A to Z Challenge 2013

Wednesday, February 22, 2012

Different Cultures Can Tie The Tongue

Yesterday I was reading an interesting article in Poets and Writers magazine.  Basically it involved one writer interviewing other writers and one in particular caught my eye.  This writer was a female writing in Jordan.  At first I became lost in her world as she described her background and talked about various things, such as her cultural ties and her other family members.  The more I walked through the article though, the more aware I became of just how restrictive a world she lives in.

Jordan is (in some respects) one of the more Western-thinking Arab countries.  And from her descriptions of life there, some aspects of her life sounded really interesting and inspirational.  As the interview progressed however, it became clear that there are still some things a writer cannot say in Jordan.  For example, criticizing the King is a crime.  The woman did admit to a bit of self-censoring in her writing as well.  While this didn't surprise me (since I've been to many countries in the world and shed my naivety quite some time ago), it did make me pause and think.

I'm a firm believer in freedom of speech, even when I don't agree with what's being said.  I cannot imagine writing an article or a story and having to worry about the words I choose or the topic I'm writing about.  This very blog post would likely be impossible in someplace like Jordan, since I'm not exactly hiding my dismay at their laws.  I like to think I have a fairly creative mind, but that creativity would be stifled in such a place.  I'd probably end up behind bars permanently (or worse).

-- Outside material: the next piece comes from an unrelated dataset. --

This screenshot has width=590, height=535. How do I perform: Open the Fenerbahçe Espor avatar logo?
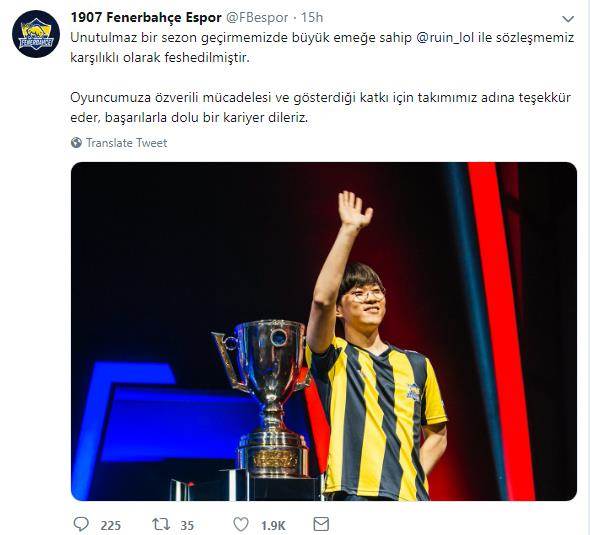36,34
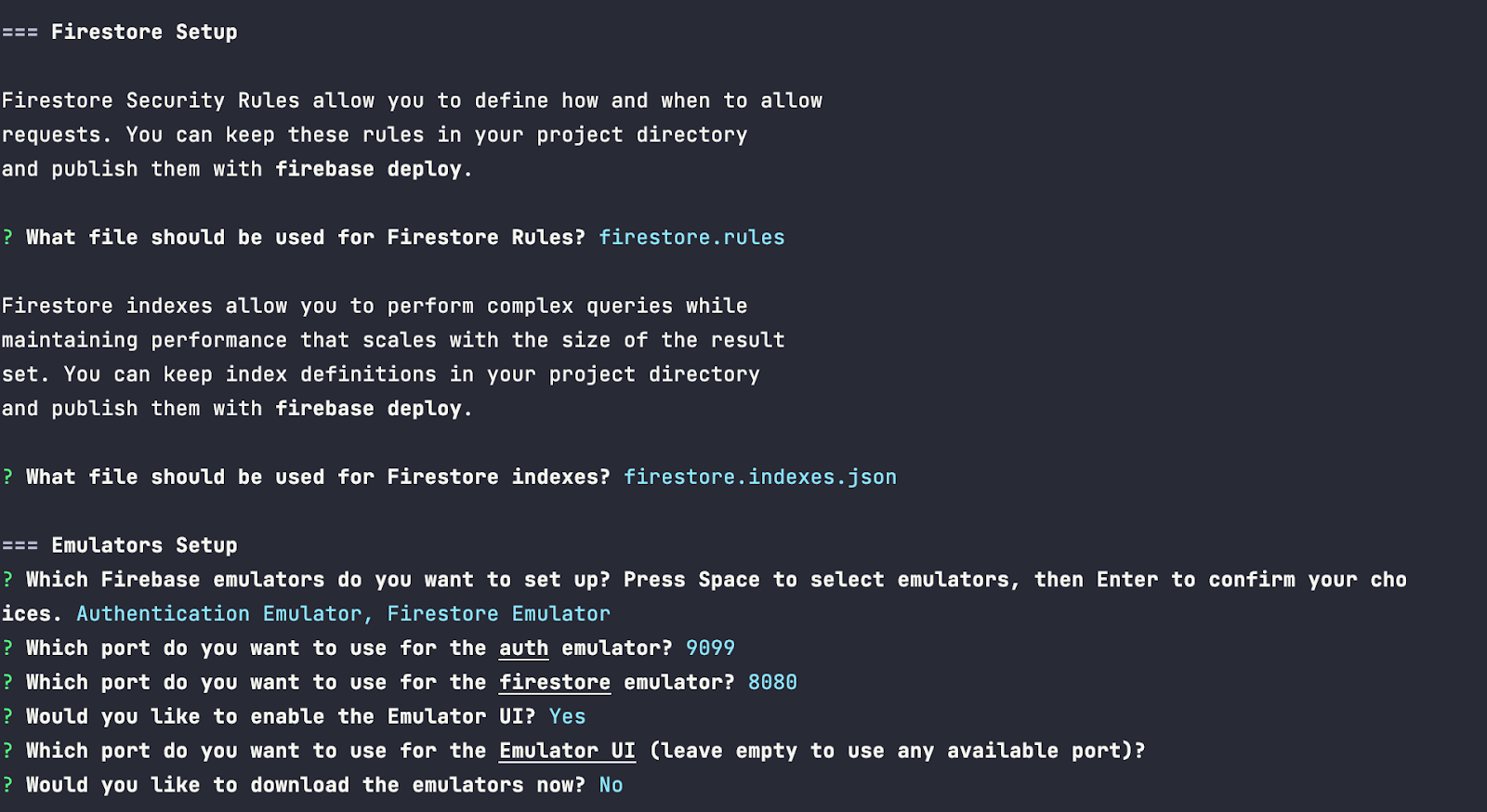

I guess I am saddened by the fact that I love learning about the various cultures that make up humanity, and yet here is a culture (or society at least) that keeps its people from examining and celebrating their culture through writing.  It's truly unfortunate.

I keep hoping that someday the right people will rise to power and embrace at least some of the freedoms we enjoy in this country.   I don't think they need to model their governments exactly like ours, since we have plenty of bad examples as well.  But maybe someday they will find a happier medium that frees their people a little more without sacrificing their core cultural values (if that's possible).

Am I wishfully thinking here?  I'd love to hear anyone else's perspective or experiences.